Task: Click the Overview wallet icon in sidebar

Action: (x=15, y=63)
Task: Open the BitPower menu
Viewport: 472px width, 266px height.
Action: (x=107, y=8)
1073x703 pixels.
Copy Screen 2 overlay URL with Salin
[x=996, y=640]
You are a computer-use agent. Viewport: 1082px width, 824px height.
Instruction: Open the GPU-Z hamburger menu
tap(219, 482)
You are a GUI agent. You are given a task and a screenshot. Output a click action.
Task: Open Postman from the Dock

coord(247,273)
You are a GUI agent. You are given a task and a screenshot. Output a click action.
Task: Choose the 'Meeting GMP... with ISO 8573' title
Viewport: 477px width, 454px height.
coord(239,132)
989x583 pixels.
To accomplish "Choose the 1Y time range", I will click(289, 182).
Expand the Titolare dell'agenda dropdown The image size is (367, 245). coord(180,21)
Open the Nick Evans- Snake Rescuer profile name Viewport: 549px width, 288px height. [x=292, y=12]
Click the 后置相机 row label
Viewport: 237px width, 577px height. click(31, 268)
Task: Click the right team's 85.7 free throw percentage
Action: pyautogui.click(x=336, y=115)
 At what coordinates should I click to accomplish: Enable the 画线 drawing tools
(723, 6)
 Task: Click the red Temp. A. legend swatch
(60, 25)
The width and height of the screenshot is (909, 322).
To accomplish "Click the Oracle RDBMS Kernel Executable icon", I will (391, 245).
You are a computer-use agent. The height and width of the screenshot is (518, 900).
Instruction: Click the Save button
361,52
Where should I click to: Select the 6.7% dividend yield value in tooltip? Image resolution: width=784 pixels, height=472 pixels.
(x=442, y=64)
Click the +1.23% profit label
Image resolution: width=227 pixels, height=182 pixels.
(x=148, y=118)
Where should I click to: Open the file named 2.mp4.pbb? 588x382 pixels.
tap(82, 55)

* * *

**ASSIGNMENT:**
The response must hold only the lines above from the line with "989x583 pixels." through the line with "Click the +1.23% profit label", each copied exactly, both ends kept.

**REPLY:**
989x583 pixels.
To accomplish "Choose the 1Y time range", I will click(289, 182).
Expand the Titolare dell'agenda dropdown The image size is (367, 245). coord(180,21)
Open the Nick Evans- Snake Rescuer profile name Viewport: 549px width, 288px height. [x=292, y=12]
Click the 后置相机 row label
Viewport: 237px width, 577px height. click(31, 268)
Task: Click the right team's 85.7 free throw percentage
Action: pyautogui.click(x=336, y=115)
 At what coordinates should I click to accomplish: Enable the 画线 drawing tools
(723, 6)
 Task: Click the red Temp. A. legend swatch
(60, 25)
The width and height of the screenshot is (909, 322).
To accomplish "Click the Oracle RDBMS Kernel Executable icon", I will (391, 245).
You are a computer-use agent. The height and width of the screenshot is (518, 900).
Instruction: Click the Save button
361,52
Where should I click to: Select the 6.7% dividend yield value in tooltip? Image resolution: width=784 pixels, height=472 pixels.
(x=442, y=64)
Click the +1.23% profit label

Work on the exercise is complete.